Site Reliability Engineer, Observability Platform
Site Reliability Engineers (SREs) are responsible for keeping all user-facing services and other GitLab production systems running smoothly. SREs are a blend of pragmatic operators and software craftspeople that apply sound engineering principles, operational discipline, and mature automation to our operating environments and the GitLab codebase. SREs specialize in systems (operating systems, storage subsystems, networking), while implementing best practices for availability, reliability and scalability, with varied interests in algorithms and distributed systems.
The Observability Team's mission is to Build, Run and Own the entire lifecycle of the suite of services that enable observability of the GitLab SaaS environments. These services allow Infrastructure, Development & Product teams to observe running products and contribute to our overall reliability and scalability goals. In this role, you will maintain metrics and logs platforms for GitLab SaaS and you will be responsible for Prometheus, Thanos, Grafana, and Logging.
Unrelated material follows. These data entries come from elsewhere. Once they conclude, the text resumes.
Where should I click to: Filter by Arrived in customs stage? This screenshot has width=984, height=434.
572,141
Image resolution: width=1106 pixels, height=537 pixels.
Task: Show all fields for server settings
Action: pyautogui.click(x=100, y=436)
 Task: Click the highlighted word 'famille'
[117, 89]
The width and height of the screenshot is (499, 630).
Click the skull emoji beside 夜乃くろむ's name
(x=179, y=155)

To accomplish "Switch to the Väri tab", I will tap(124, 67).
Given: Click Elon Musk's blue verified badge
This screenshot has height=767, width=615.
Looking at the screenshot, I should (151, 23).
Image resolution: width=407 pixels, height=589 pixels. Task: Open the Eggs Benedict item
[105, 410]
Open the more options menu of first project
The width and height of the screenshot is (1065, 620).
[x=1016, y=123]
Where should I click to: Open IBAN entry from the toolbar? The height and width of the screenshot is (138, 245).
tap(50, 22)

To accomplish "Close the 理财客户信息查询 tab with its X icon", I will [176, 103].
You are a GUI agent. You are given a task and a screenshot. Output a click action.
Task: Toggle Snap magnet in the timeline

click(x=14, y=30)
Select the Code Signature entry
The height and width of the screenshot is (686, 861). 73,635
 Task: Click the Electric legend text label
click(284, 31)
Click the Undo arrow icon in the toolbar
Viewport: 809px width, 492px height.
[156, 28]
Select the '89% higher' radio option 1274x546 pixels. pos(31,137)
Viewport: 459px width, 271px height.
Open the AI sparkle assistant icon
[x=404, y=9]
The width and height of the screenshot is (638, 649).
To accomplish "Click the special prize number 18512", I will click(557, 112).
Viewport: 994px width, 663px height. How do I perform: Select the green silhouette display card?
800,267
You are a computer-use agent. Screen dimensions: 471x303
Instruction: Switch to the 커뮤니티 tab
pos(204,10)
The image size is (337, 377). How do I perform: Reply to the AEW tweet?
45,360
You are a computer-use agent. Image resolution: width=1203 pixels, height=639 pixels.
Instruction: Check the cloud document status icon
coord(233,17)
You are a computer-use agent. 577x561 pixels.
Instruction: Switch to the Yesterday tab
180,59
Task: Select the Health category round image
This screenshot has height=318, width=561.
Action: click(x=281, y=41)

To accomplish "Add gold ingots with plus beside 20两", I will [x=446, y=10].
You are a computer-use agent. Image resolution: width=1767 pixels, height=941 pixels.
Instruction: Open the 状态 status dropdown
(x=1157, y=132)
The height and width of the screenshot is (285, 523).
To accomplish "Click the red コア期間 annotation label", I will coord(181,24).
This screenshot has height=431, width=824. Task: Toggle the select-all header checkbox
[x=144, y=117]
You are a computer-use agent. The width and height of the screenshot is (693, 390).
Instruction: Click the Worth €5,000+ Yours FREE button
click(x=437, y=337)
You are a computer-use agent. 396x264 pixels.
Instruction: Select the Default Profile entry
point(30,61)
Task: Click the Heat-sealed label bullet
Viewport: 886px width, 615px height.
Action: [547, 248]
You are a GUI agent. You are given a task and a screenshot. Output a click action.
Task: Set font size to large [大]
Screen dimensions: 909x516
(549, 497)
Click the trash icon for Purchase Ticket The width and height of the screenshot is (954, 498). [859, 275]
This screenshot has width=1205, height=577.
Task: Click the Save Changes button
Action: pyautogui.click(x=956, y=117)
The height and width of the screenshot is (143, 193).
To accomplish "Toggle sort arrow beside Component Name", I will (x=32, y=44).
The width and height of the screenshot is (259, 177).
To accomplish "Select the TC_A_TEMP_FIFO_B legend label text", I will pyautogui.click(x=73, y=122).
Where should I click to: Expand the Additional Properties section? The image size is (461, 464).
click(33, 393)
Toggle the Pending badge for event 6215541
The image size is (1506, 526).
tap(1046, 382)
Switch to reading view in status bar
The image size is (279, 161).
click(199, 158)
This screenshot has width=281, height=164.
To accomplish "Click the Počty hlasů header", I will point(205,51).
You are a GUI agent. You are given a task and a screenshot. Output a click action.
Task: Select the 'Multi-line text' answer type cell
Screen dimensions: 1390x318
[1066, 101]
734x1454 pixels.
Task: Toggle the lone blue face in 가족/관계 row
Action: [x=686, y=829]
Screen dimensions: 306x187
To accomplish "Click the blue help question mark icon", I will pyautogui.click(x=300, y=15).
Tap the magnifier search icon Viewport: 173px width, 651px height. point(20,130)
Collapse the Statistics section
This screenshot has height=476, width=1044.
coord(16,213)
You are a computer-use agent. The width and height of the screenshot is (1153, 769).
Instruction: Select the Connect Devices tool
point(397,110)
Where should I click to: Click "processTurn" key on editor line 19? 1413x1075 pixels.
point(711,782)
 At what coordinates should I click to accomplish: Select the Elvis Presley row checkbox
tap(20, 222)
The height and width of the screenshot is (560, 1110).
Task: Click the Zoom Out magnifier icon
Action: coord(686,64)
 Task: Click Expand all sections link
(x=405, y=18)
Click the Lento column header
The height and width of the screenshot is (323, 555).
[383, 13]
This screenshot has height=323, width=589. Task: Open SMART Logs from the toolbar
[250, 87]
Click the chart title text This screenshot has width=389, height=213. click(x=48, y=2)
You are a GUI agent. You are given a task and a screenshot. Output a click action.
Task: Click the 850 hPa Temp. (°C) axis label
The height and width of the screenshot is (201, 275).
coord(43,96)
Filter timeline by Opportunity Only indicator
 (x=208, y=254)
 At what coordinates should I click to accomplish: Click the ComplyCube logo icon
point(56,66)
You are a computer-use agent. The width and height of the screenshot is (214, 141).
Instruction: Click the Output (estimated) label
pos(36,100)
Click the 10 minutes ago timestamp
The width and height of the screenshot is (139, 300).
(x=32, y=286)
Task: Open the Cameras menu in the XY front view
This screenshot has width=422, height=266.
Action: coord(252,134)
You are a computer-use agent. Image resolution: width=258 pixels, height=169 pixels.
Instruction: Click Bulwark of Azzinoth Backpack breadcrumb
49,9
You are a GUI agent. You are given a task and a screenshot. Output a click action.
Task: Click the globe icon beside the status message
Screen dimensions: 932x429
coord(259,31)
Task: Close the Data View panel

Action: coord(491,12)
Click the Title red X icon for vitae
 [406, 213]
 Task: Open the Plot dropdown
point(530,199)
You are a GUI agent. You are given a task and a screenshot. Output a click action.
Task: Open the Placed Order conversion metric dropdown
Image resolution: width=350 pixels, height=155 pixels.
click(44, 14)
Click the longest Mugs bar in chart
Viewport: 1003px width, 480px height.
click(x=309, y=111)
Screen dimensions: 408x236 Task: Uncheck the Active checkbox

GitLab.com is a unique site and brings with it unique challenges: it is the largest GitLab instance in existence (and in fact, one of the largest single-tenancy open-source SaaS sites on the Internet). The team’s experience feeds back into other Engineering groups within the company, as well as to GitLab customers running self-managed installations.As an SRE you will:
Be on an on-call (PagerDuty) rotation to respond to incidents that impact GitLab.com availability, and provide support for service engineers with customer incidents.
Use your on-call shift to prevent incidents from ever happening.
Run our infrastructure with Chef, Ansible, Terraform, GitLab CI/CD, and Kubernetes.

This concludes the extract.